Casilino ‘900: allo sgombero un’opposizione creativa

Le ruspe hanno demolito le prime sei baracche del campo rom Casilino 900. Le abitazioni “intralciavano” i lavori per l’allargamento di una strada. I rom hanno reagito spostando con le loro braccia pannelli, porte e finestre, sotto gli occhi entusiasti degli operatori di “Plans & Slums”, il progetto che studia e promuove l’ingegnosa architettura “stile rom”.

Casilino 900 è una baraccopoli romana del dopoguerra, abitata prima dai romani, fino agli anni ’60, e poi dai rom. Stretta e nascosta tra il parco di Centocelle e lo sfasciacarrozze di via Palmiro Togliatti, l’area oggi costituisce uno dei campi rom piantichi d’Europa. Il 9 aprile, alle otto del mattino, la polizia si è presentata in forze con le ruspe per dare inizio alla demolizione di alcune baracche, per la costruzione di una strada della larghezza di sette metri che, dopo 40 anni di assoluto abbandono dell’area, è stata ritenuta necessaria per garantire l’accesso dei mezzi di sicurezza nel campo. In tutto è prevista la demolizione di 36 baracche, per ora sono state demolite le prime sei.

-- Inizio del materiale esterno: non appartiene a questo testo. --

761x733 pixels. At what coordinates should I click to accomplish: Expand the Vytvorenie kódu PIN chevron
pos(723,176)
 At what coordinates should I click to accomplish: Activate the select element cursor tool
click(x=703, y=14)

“La cosa bella è che i rom hanno reagito in maniera creativa: nel pomeriggio, dopo che le ruspe avevano demolito le prime baracche, hanno provveduto a smontare tutto quello che intralciava il percorso sulla strada”, racconta Lorenzo Romito, del laboratorio Arte Urbana Stalker, che ha assistito alla prima giornata di demolizione.

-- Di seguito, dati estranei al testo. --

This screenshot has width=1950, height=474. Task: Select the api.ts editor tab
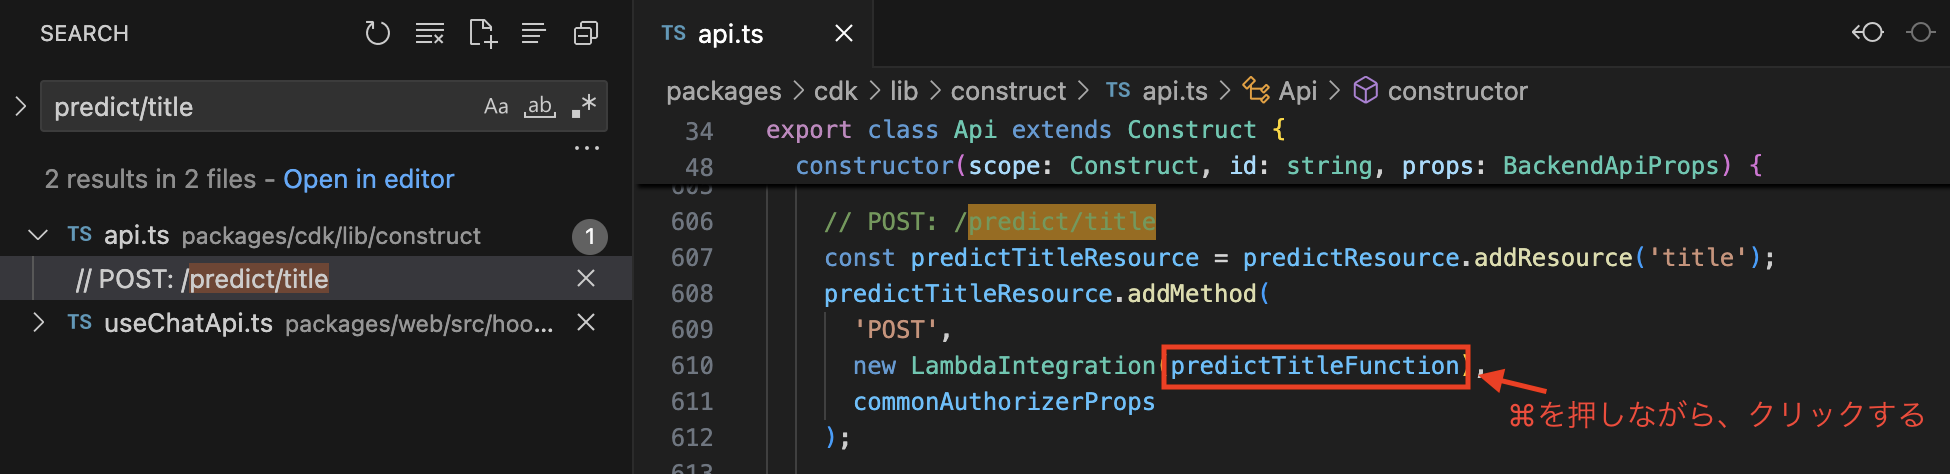(x=730, y=34)
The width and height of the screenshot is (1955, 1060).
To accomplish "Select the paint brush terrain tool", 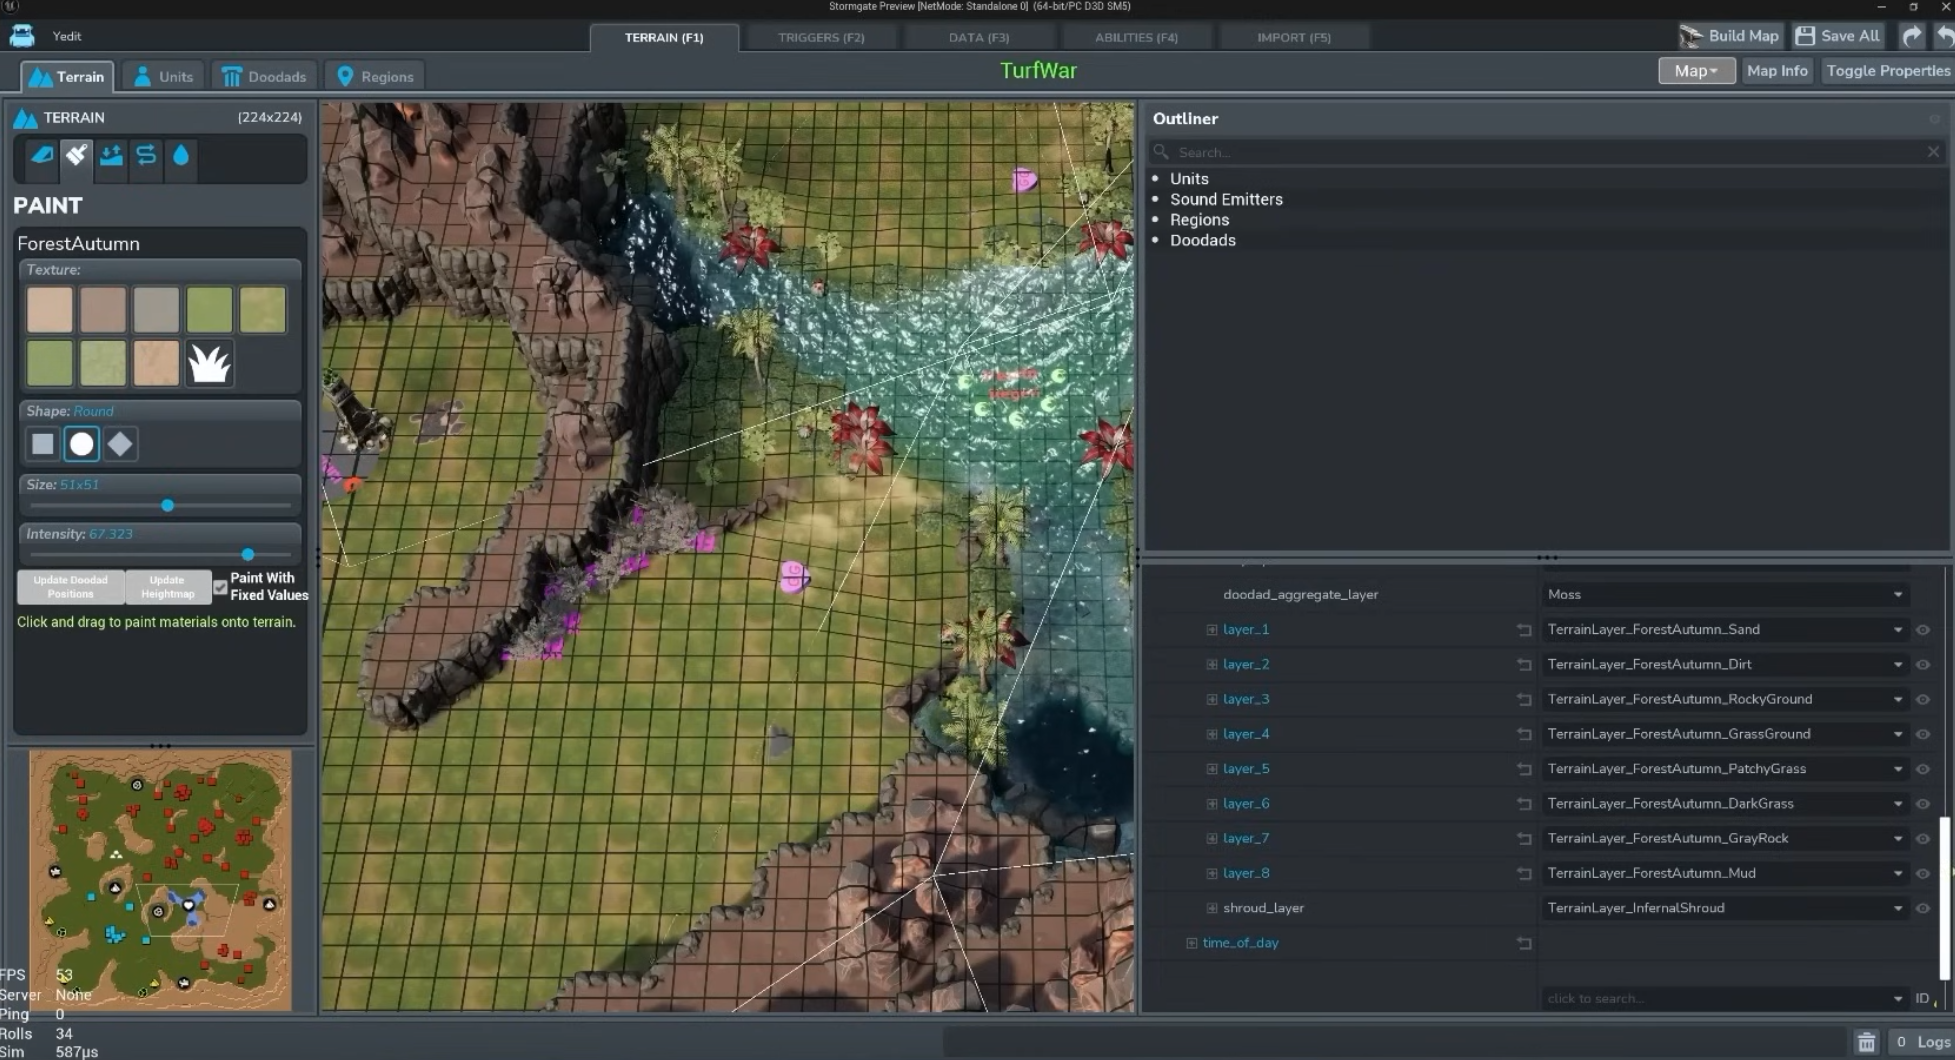I will 76,156.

Lorenzo collabora con il progetto “Plans & Slums”, dedicato soprattutto alla situazione dei rom a Roma, con la prospettiva di trovare soluzioni che possono essere estese dall’emergenza rom all’emergenza abitativa di tutti gli altri cittadini. “Dobbiamo imparare dai rom. Noi abbiamo visitato diversi campi della capitale, e abbiamo visto come con poche migliaia di euro riescono a costruire case ecologiche, in legno, di basso consumo” spiega Lorenzo, “bisogna far conoscere alla gente anche questa realtà, che è ricca, interessante e propone un modello di vita che appartiene anche al nostro passato” .

Il progetto si interessa dunque sia di cercare luoghi dove le persone rom possano legalmente costruire le loro case, sia di divulgare le tecniche architettoniche di questa gente a chi non le conosce. E’ importante poi, per gli operatori, stabilire le modalità di relazione tra i soggetti coinvolti. “Il fatto di delegittimare i rom delegando tutto alle associazioni sta producendo una mentalità parassita e frustrata, questo progetto invece responsabilizza le persone rom, che ne sarebbero protagoniste al 100%. La soluzione è coinvolgere chi ha bisogno della casa nella costruzione della casa” conclude Lorenzo Romito.